#### Request
Starting with the line that contains "Task: Tap the RRN reference number" and ending after the line that contains "Action: point(146,1049)", reproduce these lines word for word. Omit the pictures from your answer.

#### Data supplied
+===+

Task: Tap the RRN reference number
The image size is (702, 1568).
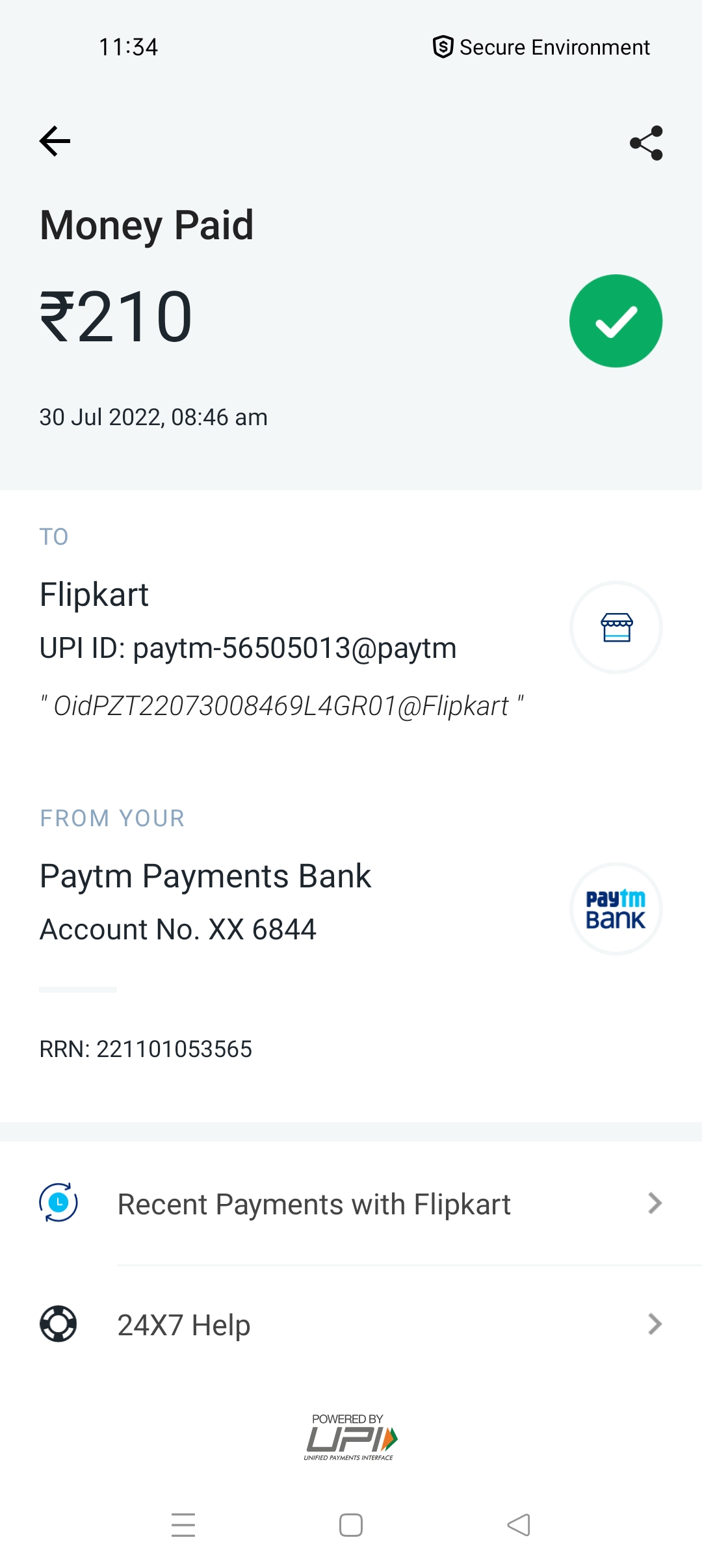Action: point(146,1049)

+===+

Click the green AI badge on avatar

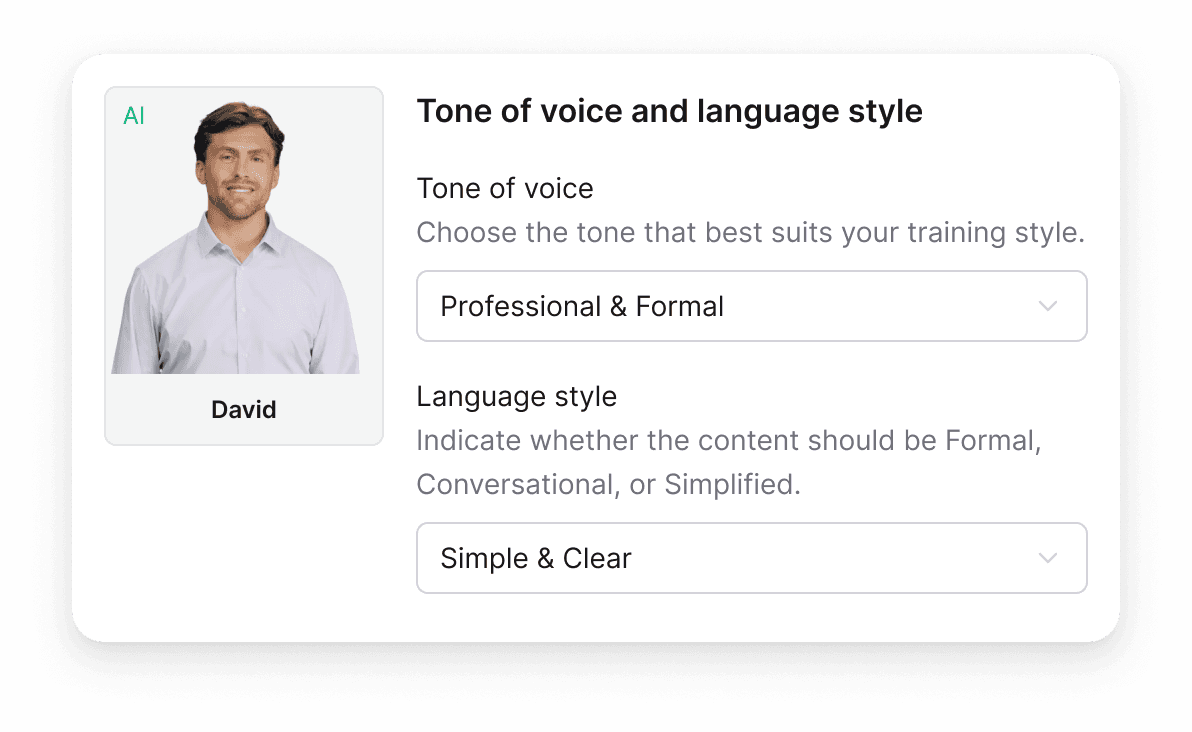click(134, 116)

+===+

#### Correct response
Task: Tap the RRN reference number
The image size is (702, 1568).
Action: point(146,1049)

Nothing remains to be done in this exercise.